The core idea: if a candidate digit appears in exactly two cells in each of two different rows, and those pairs of cells align in the same two columns, then regardless of which cells ultimately receive the digit (there are two possible arrangements), the digit must appear in those two columns. This means the digit cannot appear anywhere else in those two columns. Every other candidate occurrence of that digit in those columns can be eliminated.
X-Wing is typically the first advanced technique that intermediate solvers learn, and it opens the door to the broader world of fish patterns (Swordfish, Jellyfish) and chain-based reasoning (Coloring, AICs).
How It Works — Step by Step
Step 1 — Find rows where the digit appears in exactly two columns
Scan all rows for a chosen digit. Identify every row where the digit appears in exactly two cells. Note which two columns those cells occupy.
Step 2 — Find a matching pair of rows
Look for two rows where the digit appears in the same two columns. For example, digit 6 appears in columns 3 and 7 in both Row 2 and Row 8. These two rows and two columns form the X-Wing.

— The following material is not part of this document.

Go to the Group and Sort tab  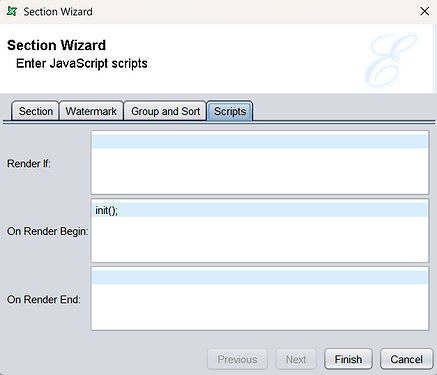(165, 111)
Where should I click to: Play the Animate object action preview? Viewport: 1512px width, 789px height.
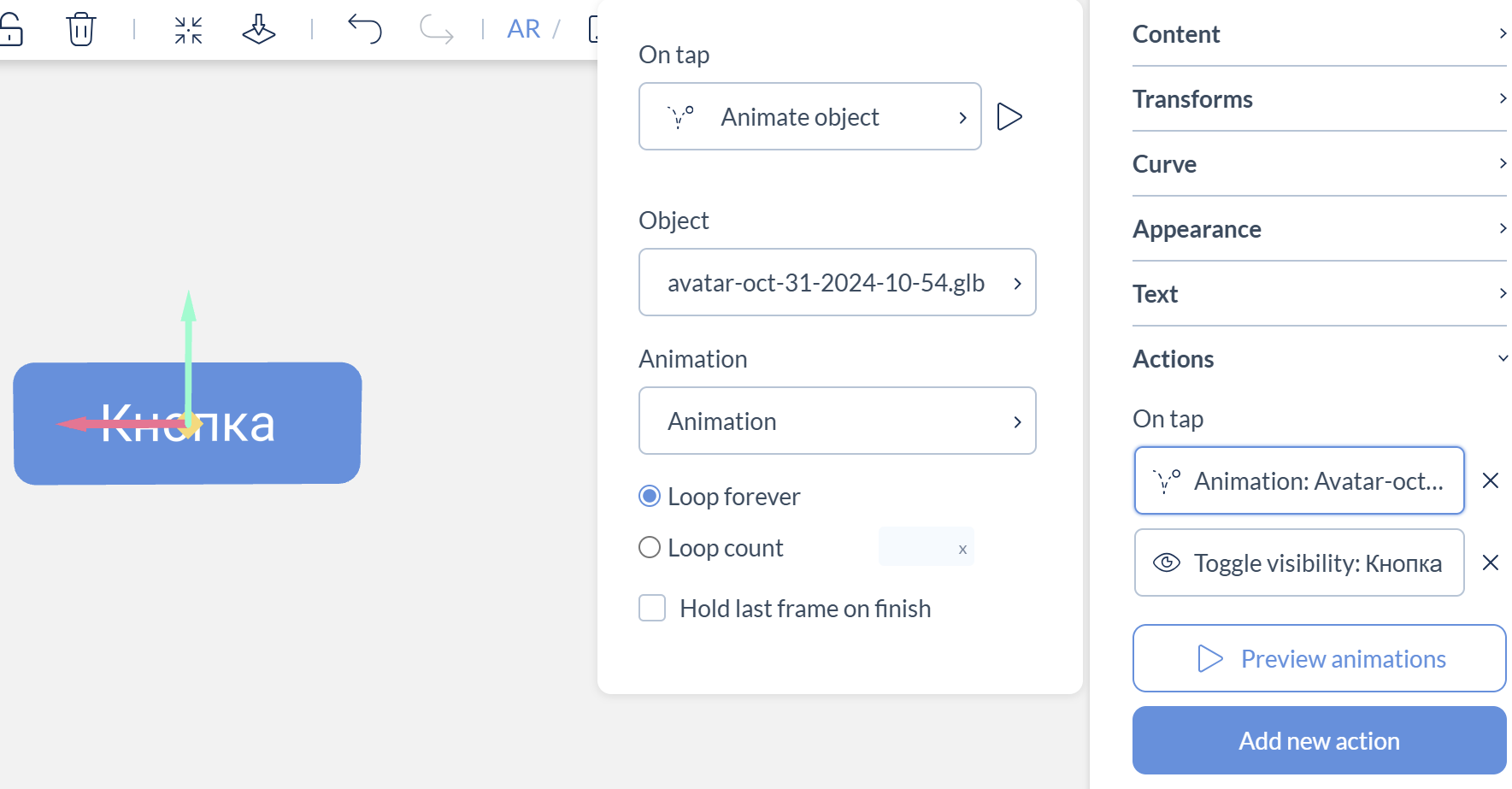tap(1009, 117)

Step 3 — Eliminate from the two columns
In the two identified columns (3 and 7 in the example), eliminate the digit from every cell that is NOT in one of the two base rows (2 and 8). The digit in those columns must land in the base row cells.
Step 4 — Check for column-based X-Wings
X-Wing can also be found column-first: if a digit appears in exactly two cells in each of two columns, and those cells align in the same two rows, eliminate the digit from those two rows (excluding the four X-Wing cells).

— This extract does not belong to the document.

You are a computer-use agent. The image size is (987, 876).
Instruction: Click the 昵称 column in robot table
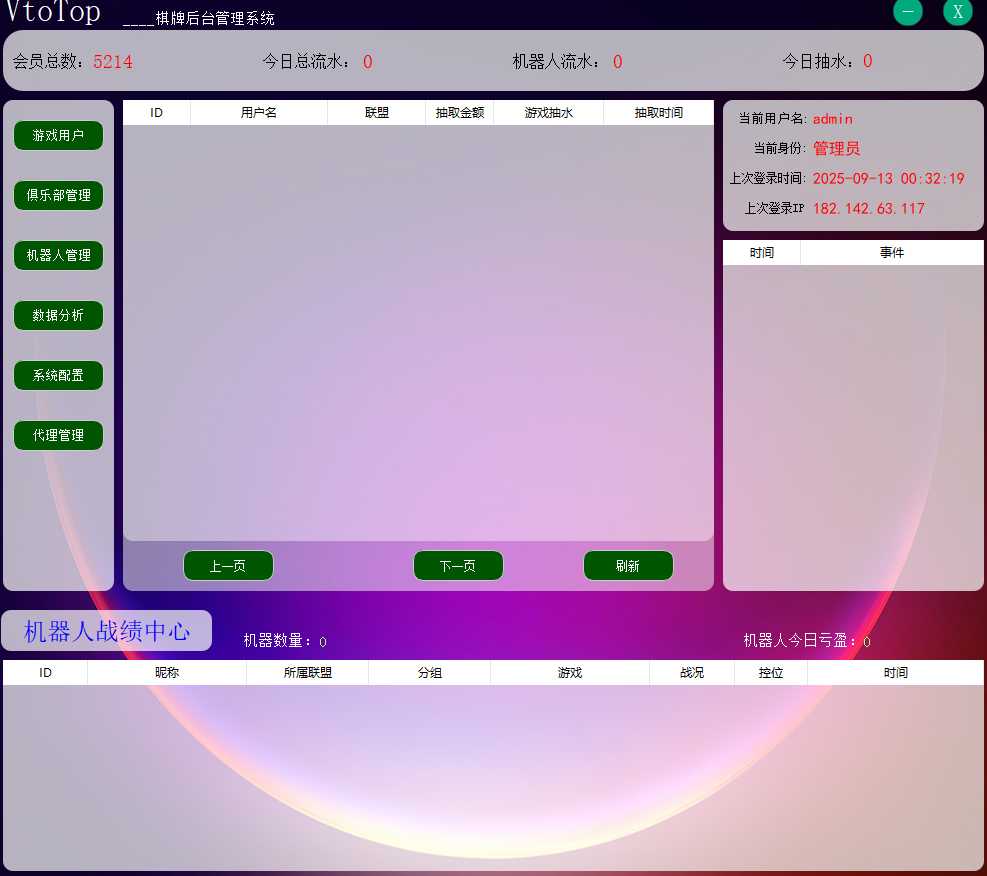[167, 673]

When to Use This Technique
After Naked and Hidden Singles, Pointing Pairs, Box-Line Reduction, and Naked/Hidden Pairs. X-Wing is most productive when a digit has many candidates spread across the board but its row-based or column-based distribution shows the two-in-two-columns pattern.
Worked Examples
Digit 9 appears only in Column 1 and Column 6 in Row 3. It also appears only in Column 1 and Column 6 in Row 7. X-Wing! In Column 1, eliminate 9 from every row except 3 and 7. In Column 6, eliminate 9 from every row except 3 and 7. This may immediately reveal Hidden Singles in those columns.
Frequently Asked Questions
What if the digit appears in three columns in one of the rows?
A three-column row cannot participate in an X-Wing — the digit must appear in exactly two columns in each base row. However, it could participate in a Swordfish (three rows, three columns).
Is X-Wing a special case of Coloring?
Yes. An X-Wing can be fully explained by Coloring — the four X-Wing cells form two conjugate pairs (one per row), and the alternating color deduction proves the eliminations. X-Wing notation is simply more concise for this specific pattern.